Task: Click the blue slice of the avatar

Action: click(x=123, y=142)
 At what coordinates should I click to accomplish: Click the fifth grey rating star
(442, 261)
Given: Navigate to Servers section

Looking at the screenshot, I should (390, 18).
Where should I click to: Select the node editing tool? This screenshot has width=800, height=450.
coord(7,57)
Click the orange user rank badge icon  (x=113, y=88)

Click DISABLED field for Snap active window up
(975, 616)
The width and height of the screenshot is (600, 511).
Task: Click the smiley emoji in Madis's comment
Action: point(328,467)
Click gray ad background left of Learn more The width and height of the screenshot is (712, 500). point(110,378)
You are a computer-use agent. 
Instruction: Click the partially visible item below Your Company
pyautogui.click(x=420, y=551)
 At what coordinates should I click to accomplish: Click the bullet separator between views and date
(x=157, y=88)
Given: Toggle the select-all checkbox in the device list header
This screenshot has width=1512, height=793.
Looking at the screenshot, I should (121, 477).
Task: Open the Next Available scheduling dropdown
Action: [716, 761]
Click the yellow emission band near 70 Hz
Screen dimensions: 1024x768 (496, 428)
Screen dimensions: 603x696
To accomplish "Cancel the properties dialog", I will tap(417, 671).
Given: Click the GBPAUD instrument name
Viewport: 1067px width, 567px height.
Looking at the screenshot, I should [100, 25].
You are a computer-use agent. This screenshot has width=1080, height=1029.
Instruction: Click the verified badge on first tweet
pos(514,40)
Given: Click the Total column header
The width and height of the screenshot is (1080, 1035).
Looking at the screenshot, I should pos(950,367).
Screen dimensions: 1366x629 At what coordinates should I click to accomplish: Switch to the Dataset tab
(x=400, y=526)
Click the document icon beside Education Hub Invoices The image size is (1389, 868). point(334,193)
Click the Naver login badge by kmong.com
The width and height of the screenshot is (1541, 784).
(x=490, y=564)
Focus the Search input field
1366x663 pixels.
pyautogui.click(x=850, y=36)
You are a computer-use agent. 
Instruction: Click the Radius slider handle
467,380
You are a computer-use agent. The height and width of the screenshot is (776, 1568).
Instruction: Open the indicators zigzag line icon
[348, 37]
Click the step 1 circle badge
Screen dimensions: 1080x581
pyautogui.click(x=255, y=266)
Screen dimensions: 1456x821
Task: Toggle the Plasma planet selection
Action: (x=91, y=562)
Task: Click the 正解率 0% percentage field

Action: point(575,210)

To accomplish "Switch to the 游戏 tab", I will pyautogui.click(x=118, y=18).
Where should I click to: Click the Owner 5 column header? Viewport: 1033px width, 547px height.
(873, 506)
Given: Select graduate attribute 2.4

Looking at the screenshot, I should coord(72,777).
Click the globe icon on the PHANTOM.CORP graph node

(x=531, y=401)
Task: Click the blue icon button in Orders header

________________

> **TASK REQUIREMENTS**
Recast every nonblank line of the listing above as a Markdown table with columns Row and Line, numbering the rows consecutively from 1.

> **TASK OUTPUT**
| Row | Line |
|---|---|
| 1 | Task: Click the blue slice of the avatar |
| 2 | Action: click(x=123, y=142) |
| 3 |  At what coordinates should I click to accomplish: Click the fifth grey rating star |
| 4 | (442, 261) |
| 5 | Given: Navigate to Servers section |
| 6 | Looking at the screenshot, I should (390, 18). |
| 7 | Where should I click to: Select the node editing tool? This screenshot has width=800, height=450. |
| 8 | coord(7,57) |
| 9 | Click the orange user rank badge icon  (x=113, y=88) |
| 10 | Click DISABLED field for Snap active window up |
| 11 | (975, 616) |
| 12 | The width and height of the screenshot is (600, 511). |
| 13 | Task: Click the smiley emoji in Madis's comment |
| 14 | Action: point(328,467) |
| 15 | Click gray ad background left of Learn more The width and height of the screenshot is (712, 500). point(110,378) |
| 16 | You are a computer-use agent.  |
| 17 | Instruction: Click the partially visible item below Your Company |
| 18 | pyautogui.click(x=420, y=551) |
| 19 |  At what coordinates should I click to accomplish: Click the bullet separator between views and date |
| 20 | (x=157, y=88) |
| 21 | Given: Toggle the select-all checkbox in the device list header |
| 22 | This screenshot has width=1512, height=793. |
| 23 | Looking at the screenshot, I should (121, 477). |
| 24 | Task: Open the Next Available scheduling dropdown |
| 25 | Action: [716, 761] |
| 26 | Click the yellow emission band near 70 Hz |
| 27 | Screen dimensions: 1024x768 (496, 428) |
| 28 | Screen dimensions: 603x696 |
| 29 | To accomplish "Cancel the properties dialog", I will tap(417, 671). |
| 30 | Given: Click the GBPAUD instrument name |
| 31 | Viewport: 1067px width, 567px height. |
| 32 | Looking at the screenshot, I should [100, 25]. |
| 33 | You are a computer-use agent. This screenshot has width=1080, height=1029. |
| 34 | Instruction: Click the verified badge on first tweet |
| 35 | pos(514,40) |
| 36 | Given: Click the Total column header |
| 37 | The width and height of the screenshot is (1080, 1035). |
| 38 | Looking at the screenshot, I should pos(950,367). |
| 39 | Screen dimensions: 1366x629 At what coordinates should I click to accomplish: Switch to the Dataset tab |
| 40 | (x=400, y=526) |
| 41 | Click the document icon beside Education Hub Invoices The image size is (1389, 868). point(334,193) |
| 42 | Click the Naver login badge by kmong.com |
| 43 | The width and height of the screenshot is (1541, 784). |
| 44 | (x=490, y=564) |
| 45 | Focus the Search input field |
| 46 | 1366x663 pixels. |
| 47 | pyautogui.click(x=850, y=36) |
| 48 | You are a computer-use agent.  |
| 49 | Instruction: Click the Radius slider handle |
| 50 | 467,380 |
| 51 | You are a computer-use agent. The height and width of the screenshot is (776, 1568). |
| 52 | Instruction: Open the indicators zigzag line icon |
| 53 | [348, 37] |
| 54 | Click the step 1 circle badge |
| 55 | Screen dimensions: 1080x581 |
| 56 | pyautogui.click(x=255, y=266) |
| 57 | Screen dimensions: 1456x821 |
| 58 | Task: Toggle the Plasma planet selection |
| 59 | Action: (x=91, y=562) |
| 60 | Task: Click the 正解率 0% percentage field |
| 61 | Action: point(575,210) |
| 62 | To accomplish "Switch to the 游戏 tab", I will pyautogui.click(x=118, y=18). |
| 63 | Where should I click to: Click the Owner 5 column header? Viewport: 1033px width, 547px height. |
| 64 | (873, 506) |
| 65 | Given: Select graduate attribute 2.4 |
| 66 | Looking at the screenshot, I should coord(72,777). |
| 67 | Click the globe icon on the PHANTOM.CORP graph node |
| 68 | (x=531, y=401) |
| 69 | Task: Click the blue icon button in Orders header |